Are you willing to have violence in your life? Are you willing to be violent in defense of the marginalized? If you’re not willing, that’s fine. Not everyone is. But you need to be realistic. If you wear the safety pin, you are telling people you are willing to confront violence on their behalf. And if you’re not willing to do that, don’t wear the pin. […]

Don’t get me wrong, the safety pin is a good idea but if you are going to wear it, you need to know that it is more than an idea. It is a visible, tangible announcement of your commitment to defend the rights and dignity of your fellow human. If you are not willing to follow that announcement up with action, rethink making the announcement.

So, should we wear safety pins? I’m generally in favor, but I’m not going to tell others what to do or define anyone else’s experiences for them. My sense is that I’ll be working to make myself a safe person no matter what I’m wearing. My friend Jain (who it may be salient to note is trans) sums up her opinion as: “In general, it’s a good idea to wear symbols that show that we are not Nazis.”

But to return to the main point of this post, I know that I’m not necessarily going to be that good in a fight. My martial arts training is from a long time ago. On the other hand, I could leverage some of that privilege on my side to help me win bystander sympathy; if I stand up to a big dude threatening a person or color or Muslim or LGBTQ+ person, well, it’s going to look pretty bad when said big dude hits me, a not-big cis woman.

(of course, given that a male Trump supporter punched a woman in the face in public for having a political discussion that dissed Trump, I don’t know how much I can rely on dumb and outdated sexist ideas to keep me safe, but it might be worth a shot)

I know that I don’t always handle conflict well. I’m trying to walk myself through scenarios where I prepare de-escalating statements, where I make myself look vulnerable and not threatening so I can continue talking and maybe give the person being threatened a chance to slip away. I can use my calm-teacher-voice to try to reach people where they’re at and have discussions about culture for daaaaays without getting fatigued or freaked out. I can be kind in my dealings with others, even people I disagree with, both because it’s usually the right thing to do and because it’s disarming. I don’t have much of a trauma history, so I probably won’t get triggered, and can continue to engage where others might need to step away.

I don’t have a ton of answers, because I know myself well enough to know that how I react in tense situations depends on a lot of contextual factors that may not be known in advance. What I’m advocating here is for everyone who wants to help to run themselves through a few scenarios, and try to get a sense of how you might respond if you’re trying to help and things begin to escalate. Will you get angry? Will you run away? Will you burst into furious tears? (I’ve been known to do that) All of these are valid emotional responses – the main thing is to not escalate the situation through your actions.

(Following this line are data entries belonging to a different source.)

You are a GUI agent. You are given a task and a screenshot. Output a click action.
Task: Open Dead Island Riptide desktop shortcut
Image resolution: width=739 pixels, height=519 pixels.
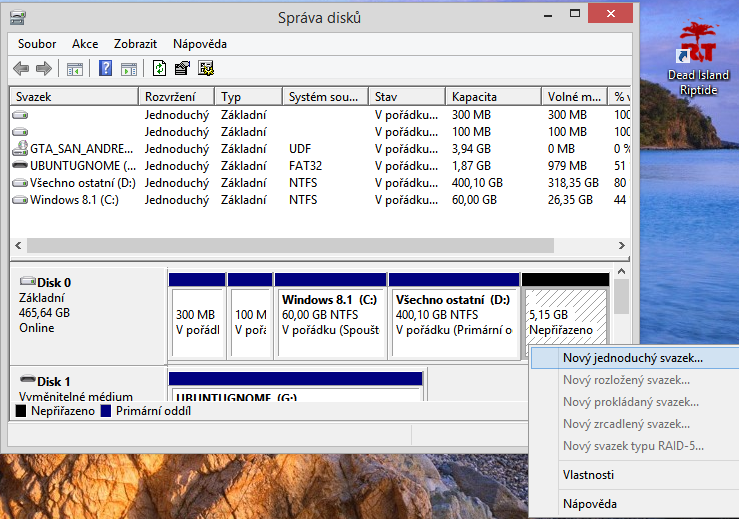(x=693, y=60)
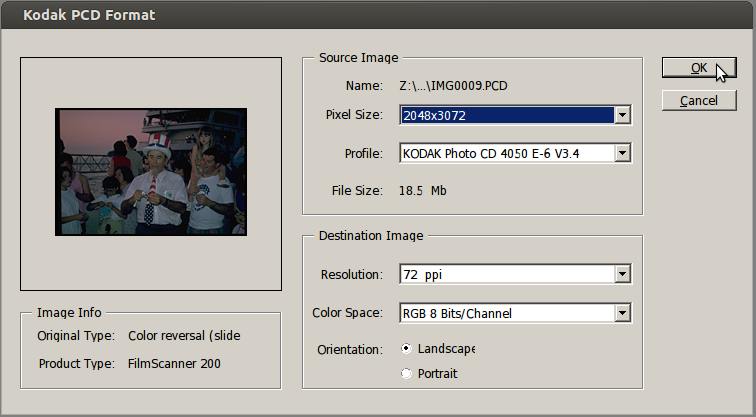Click the FilmScanner 200 product type text
This screenshot has height=417, width=756.
[174, 363]
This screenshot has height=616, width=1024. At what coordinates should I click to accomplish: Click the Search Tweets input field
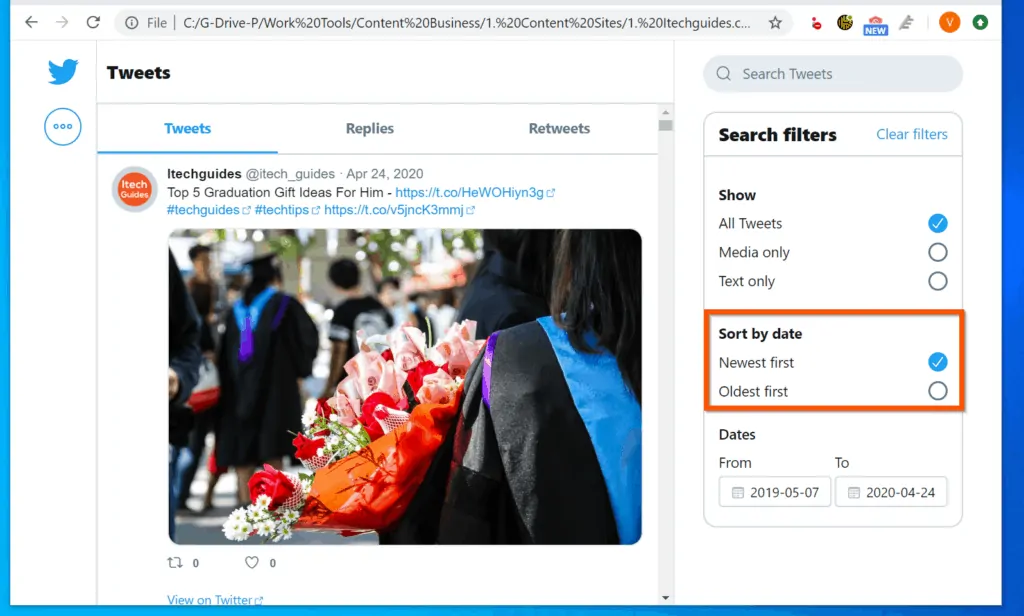point(832,74)
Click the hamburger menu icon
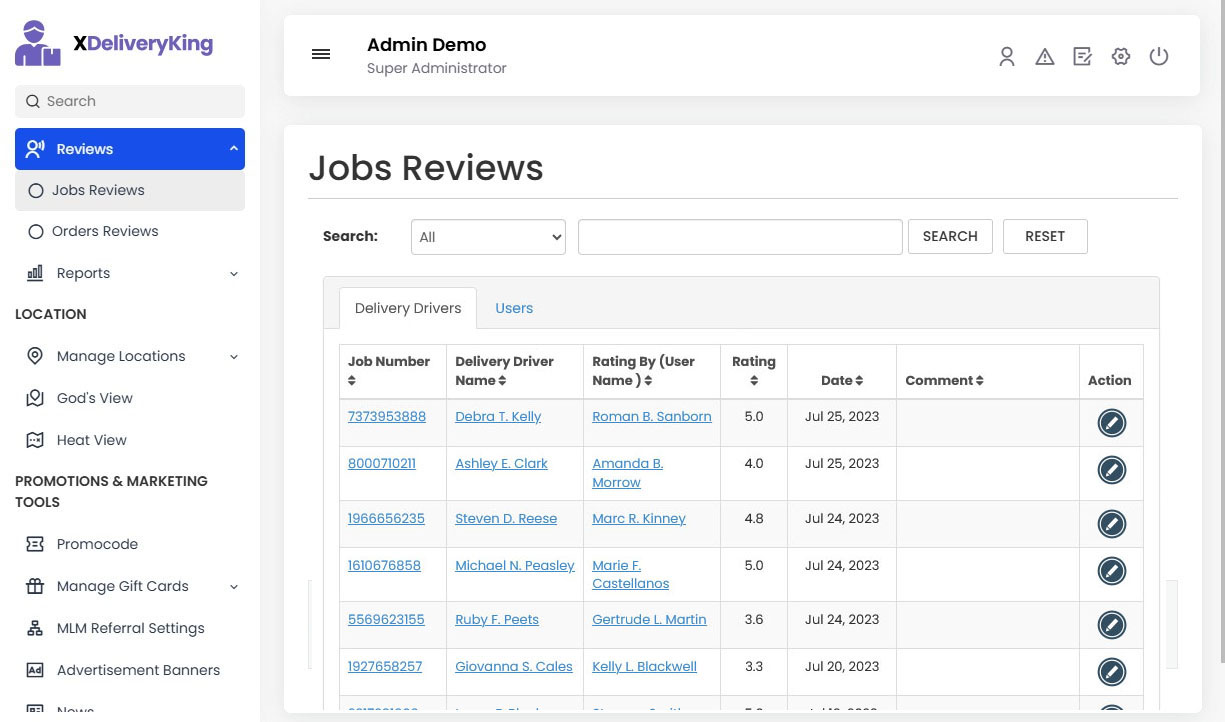1225x722 pixels. tap(321, 55)
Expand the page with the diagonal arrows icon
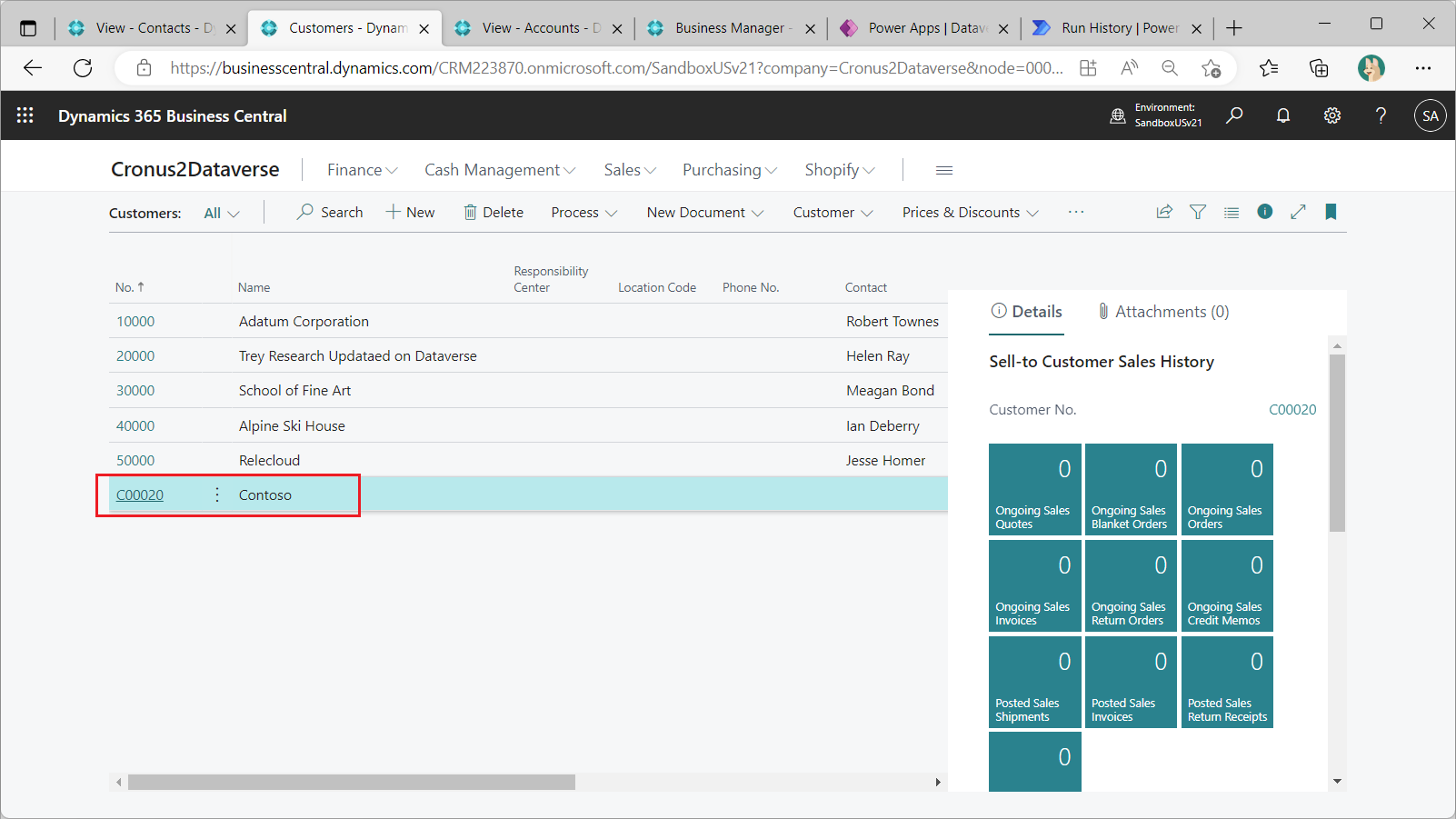The width and height of the screenshot is (1456, 819). tap(1298, 212)
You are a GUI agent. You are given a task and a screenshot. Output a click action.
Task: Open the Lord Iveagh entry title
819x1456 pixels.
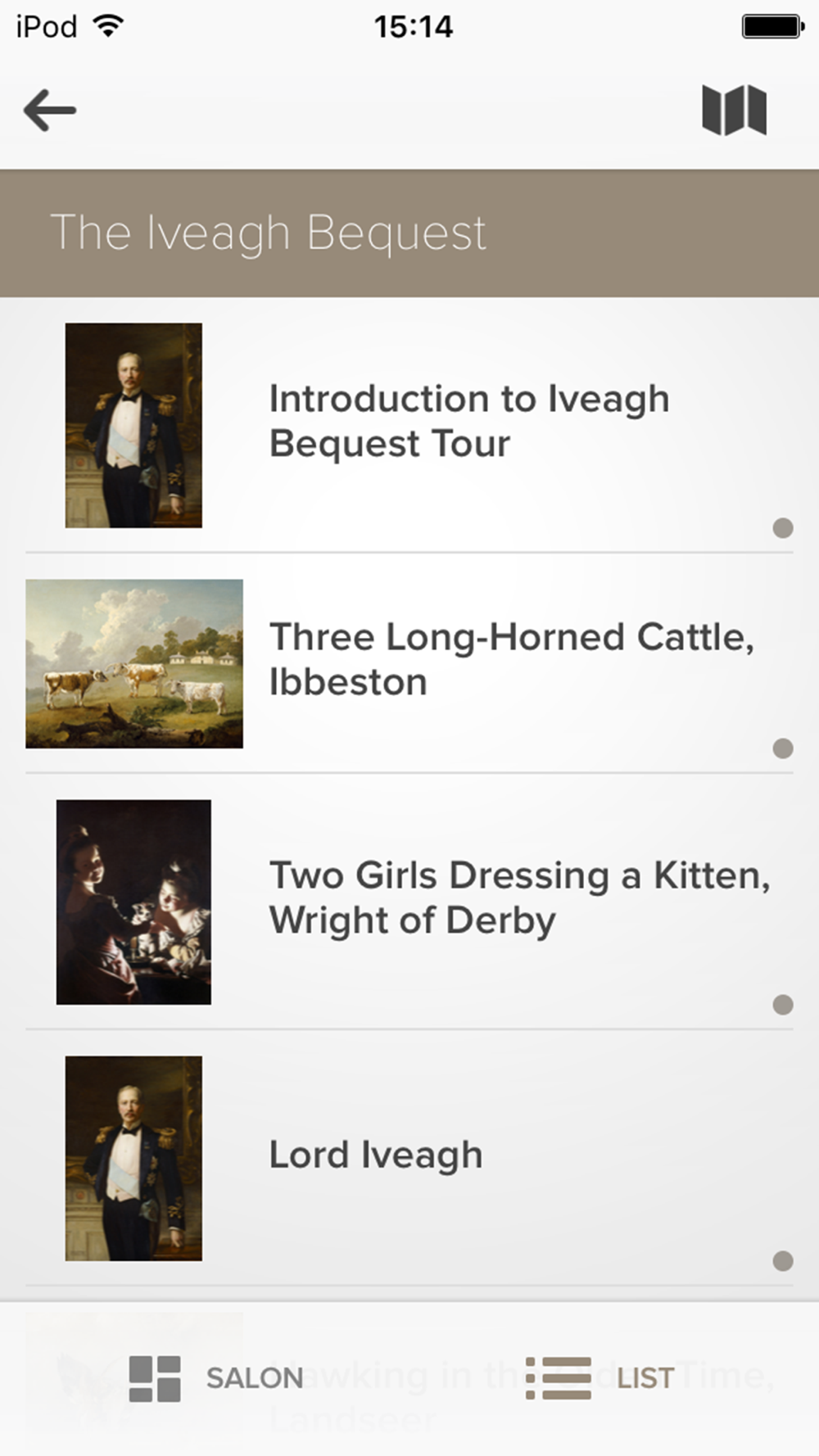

Feel your feels; take care of yourself and your emotions. Take care of those around you if/when it’s appropriate (the safety pin blog post I linked to reminded us that it’s not always appropriate to intervene; some folks may not want our help, and that’s okay). When we’re trying to help others, it’s more likely to be effective if we’re not getting in our own way by trying to be someone or something that we’re not.


*To briefly unpack a few things from this sentence, I say “potential allies” because it’s on us to try to be the best allies we can to marginalized people…but it’s they who get to decide if we’re doing a good job of it, not us. Being an ally is not a feel-good endeavor. You do it because it’s the right thing to do, not so you get to pat yourself on your back. It’s quite likely going to be uncomfortable at times, and maybe dangerous. And I also want to be clear that if and when things escalate, it’s never the fault of the people being attacked or threatened. All blame lies with the aggressors, and if someone who’s being targeted has a slightly different reaction (fight vs. flight vs. freeze, for example), that shift could provoke the aggressors even more, which is not right or fair… but it still could happen so we should be aware of it. I just didn’t want to sound like I was promoting victim-blaming in that instance.